Un soir , au dégagé , Riton , Jules , Alex , La Purge et quelques autres Vieux Choufs du Morse décident de tirer une bordée au Port de Pêche . Volontaires ou pas ,les jeunes étaient conviés d'office à participer à l'expédition . Expédition qui consistait à descendre côté tribord la rue du Port de Pêche avec escales obligatoires dans toutes les chapelles , virer la bouée de la Criée , et remonter côté tribord , auparavant bâbord à la descente , en appliquant le même procédé . En général , la remontée s'arrêtait à mi-drisse faute de combattants vaincus par les vapeurs et les efforts fournis pour naviguer en ligne droite . Accomplir le parcours complet relevait d'un exploit et rares sont ceux qui ont pu le terminer en entier ; on doit les compter sur les doigts d'une seule main !!!
Me voilà donc embrigadé d'office dans le corps expéditionnaire !! Première escale : chez le "Yougoslave" au Corona où on se met une ventrée de langoustines ( c'était quand même mieux que chez Josse ) le tout arrosé de moulte quilbus de Muscadet , Gros Plant et autre Sèvre et Maine dont quelques uns offerts par le Maître des lieux trop heureux d'écluser une partie de son stock de crustacés . Après avoir bien festoyé , la note étant règlée par les Vieux Choufs , nous appareillons pour notre mission de la plus haute importance : la périlleuse descente du Port de Pêche .......

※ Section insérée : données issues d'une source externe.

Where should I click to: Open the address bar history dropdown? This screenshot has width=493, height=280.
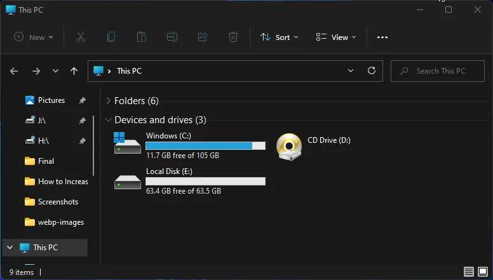[x=351, y=71]
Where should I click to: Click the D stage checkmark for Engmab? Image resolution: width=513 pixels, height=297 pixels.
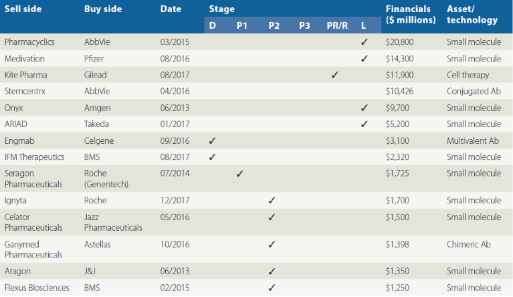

Escale après escale , Chapelle après chapelle , ravitaillement après ravitaillement , nous virons la Criée à une heure avancée de la nuit ou plutôt de bonne heure le matin . La remontée s'effectue tant bien que mal .... A mi-drisse : coup de barre général !!!! Les Vieux Choufs décident de faire une pause , le temps de recharger nos batteries ( normal pour des soums ) avant d'attaquer la fin du parcours . Cette pause nous est fatale : épuisés à force de trimbaler plusieurs grammes dans chaque poche ( qu'ils sont lourds ces grammes ) nous nous endormons l'un après l'autre ......
Le premier qui décoince consulte plusieurs fois sa montre avant de sonner le branle-bas : il est 8 h 1/2 passées . D'habitude les boueux nous réveillaient en effectuant leur tournée de ramassage des poubelles , mais là : rien !!! peut-être ont-ils essayé de nous secouer ou ont-ils eut pitié de nous jugeant notre état de fatigue un peu trop avancé !! On ne le saura jamais !!!!
Toujours est-il que nous sommes sérieusement à la bourre pour l'appel de 8H00 !! Nous nous hâtons avec lenteur pour rejoindre la route de la BSM , les uns aidant les autres dans la mesure de leurs moyens et de leurs équilibres . Quand soudain une idée géniale illumine le cerveau embrumé d'un des Vieux Choufs :
- Eh les gars !!! si le cochonier n'est pas passé , y va p'tet pouvoir nous faire rentrer sans se faire baiser par les flics !!!!!
Excellente idée approuvée à l'unanimité , alors on hâte le pas pour essayer de l'intercepter sur la route qui mène à Kéroman
Ce brave homme possèdait un petit élevage de cochons dans un patelin proche de Lorient et venait récupérer tous les deux jours dans des fûts de 200 litres les surplus des cuisines , les restes du Carré , du Poste des Maîtres et du réfectoire équipage . Nourriture pour cochons fournie à bon compte sur le dos de l'ordinaire et des différentes tables . La contre-partie était classée Secret Défense .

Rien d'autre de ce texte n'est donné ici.